Surely, these debates are of great importance. Yet up to this point, judges and scholars have almost all assumed an “injury binary”: either an individual has received a hurt sufficient to qualify for standing, or she has not.
This Note rejects this binary, and instead argues for a third path: “fractional injury.” A fractional injury is one that, if manifest in a lone individual, would be insufficient to grant standing. Should multiple individuals experience this injury and band together as a group to demand relief, however, then their collective grievance would be sufficient to merit standing. The upshot of this approach would be a class of injuries for which “fractional standing” — the standing of the united fractions — would be recognized.
This Note offers the first systematic exploration — and defense — of fractional standing. After briefly reviewing existing standing doctrine, the Note proceeds to illuminate the current “standing binary” and identify courts and commentators who have already gestured toward a notion of “fractional standing.” Here, I highlight several real-world cases, such as the D.C. Circuit’s prominent ruling in Natural Resources Defense Council (NRDC) v. E.P.A and the Supreme Court’s decision in Clapper v. Amnesty International.

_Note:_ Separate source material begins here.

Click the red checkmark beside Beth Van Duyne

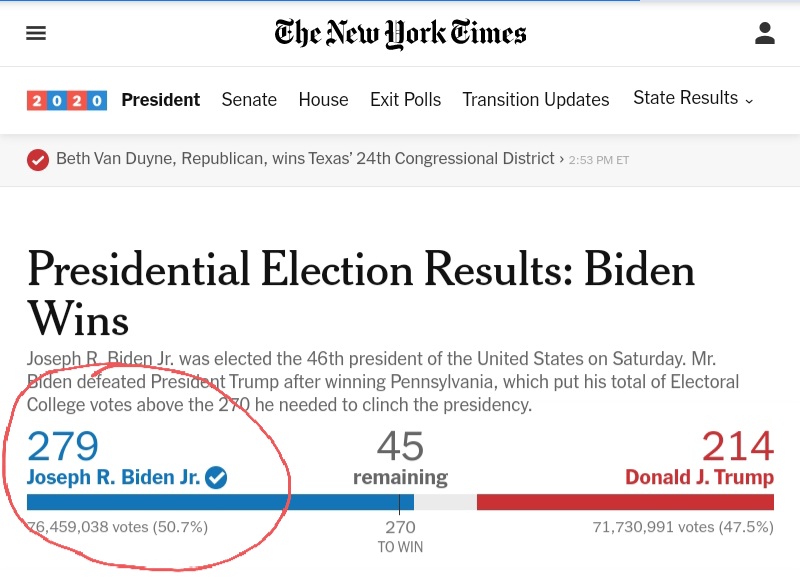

Ultimately, though, my aim is less descriptive than normative, and so the balance of the Note argues that, irrespective of their current status, fractional injuries should be recognized going forward. Specifically, I argue that fractional standing would vindicate the core purposes of standing doctrine’s injury requirement — ensuring effective legal advocacy, dispensing constitutional justice, marshaling scarce resources, and preserving the constitutional separation powers. I also assess and respond to several important objections.